INPUT FOR THIS TASK
========================

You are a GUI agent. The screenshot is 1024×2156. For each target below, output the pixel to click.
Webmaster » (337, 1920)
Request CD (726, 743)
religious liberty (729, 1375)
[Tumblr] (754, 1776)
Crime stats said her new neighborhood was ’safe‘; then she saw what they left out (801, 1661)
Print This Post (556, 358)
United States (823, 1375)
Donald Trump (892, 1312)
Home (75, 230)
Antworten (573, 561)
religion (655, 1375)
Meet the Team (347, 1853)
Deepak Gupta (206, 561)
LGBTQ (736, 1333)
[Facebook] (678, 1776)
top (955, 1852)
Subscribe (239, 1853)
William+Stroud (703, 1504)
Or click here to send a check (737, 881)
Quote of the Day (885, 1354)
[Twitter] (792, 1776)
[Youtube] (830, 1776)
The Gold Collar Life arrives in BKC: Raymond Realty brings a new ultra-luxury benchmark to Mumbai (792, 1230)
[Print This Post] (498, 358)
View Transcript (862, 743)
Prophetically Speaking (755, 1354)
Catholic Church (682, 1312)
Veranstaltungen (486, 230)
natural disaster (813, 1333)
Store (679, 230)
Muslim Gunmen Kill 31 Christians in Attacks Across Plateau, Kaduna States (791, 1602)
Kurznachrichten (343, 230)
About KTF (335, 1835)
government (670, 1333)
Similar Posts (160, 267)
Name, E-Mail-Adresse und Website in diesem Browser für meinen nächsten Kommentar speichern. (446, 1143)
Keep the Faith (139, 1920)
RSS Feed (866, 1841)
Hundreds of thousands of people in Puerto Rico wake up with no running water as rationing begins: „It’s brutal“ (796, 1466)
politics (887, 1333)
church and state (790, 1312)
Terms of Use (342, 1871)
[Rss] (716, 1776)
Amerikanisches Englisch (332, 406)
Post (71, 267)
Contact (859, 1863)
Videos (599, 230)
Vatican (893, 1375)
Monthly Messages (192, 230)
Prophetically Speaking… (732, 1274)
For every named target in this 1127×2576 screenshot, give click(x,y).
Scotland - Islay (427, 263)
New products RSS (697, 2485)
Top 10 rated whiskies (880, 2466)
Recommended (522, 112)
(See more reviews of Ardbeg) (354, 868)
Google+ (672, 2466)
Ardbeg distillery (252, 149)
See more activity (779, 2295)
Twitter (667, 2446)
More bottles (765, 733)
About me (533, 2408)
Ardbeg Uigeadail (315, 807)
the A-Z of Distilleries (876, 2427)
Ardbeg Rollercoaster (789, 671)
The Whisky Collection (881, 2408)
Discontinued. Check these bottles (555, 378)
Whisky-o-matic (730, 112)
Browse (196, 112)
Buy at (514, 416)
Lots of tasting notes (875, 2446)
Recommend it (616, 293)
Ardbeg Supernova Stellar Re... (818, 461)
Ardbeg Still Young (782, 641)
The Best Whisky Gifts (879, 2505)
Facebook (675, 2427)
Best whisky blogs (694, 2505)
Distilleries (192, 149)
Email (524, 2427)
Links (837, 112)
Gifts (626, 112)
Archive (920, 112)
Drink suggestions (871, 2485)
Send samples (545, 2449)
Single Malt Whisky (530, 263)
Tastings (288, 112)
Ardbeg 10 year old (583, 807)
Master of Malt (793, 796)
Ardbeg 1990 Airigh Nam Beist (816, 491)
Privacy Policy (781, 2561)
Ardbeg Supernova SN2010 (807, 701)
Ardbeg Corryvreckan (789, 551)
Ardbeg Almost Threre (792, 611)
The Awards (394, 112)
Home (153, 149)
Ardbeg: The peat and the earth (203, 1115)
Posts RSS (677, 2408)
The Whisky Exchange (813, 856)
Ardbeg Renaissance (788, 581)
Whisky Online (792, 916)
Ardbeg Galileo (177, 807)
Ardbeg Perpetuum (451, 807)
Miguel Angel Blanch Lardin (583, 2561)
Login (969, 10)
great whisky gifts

========================

Only the number is wanted here. Please work out how many lines of the records contain "Best".

EXERCISE OUTPUT
2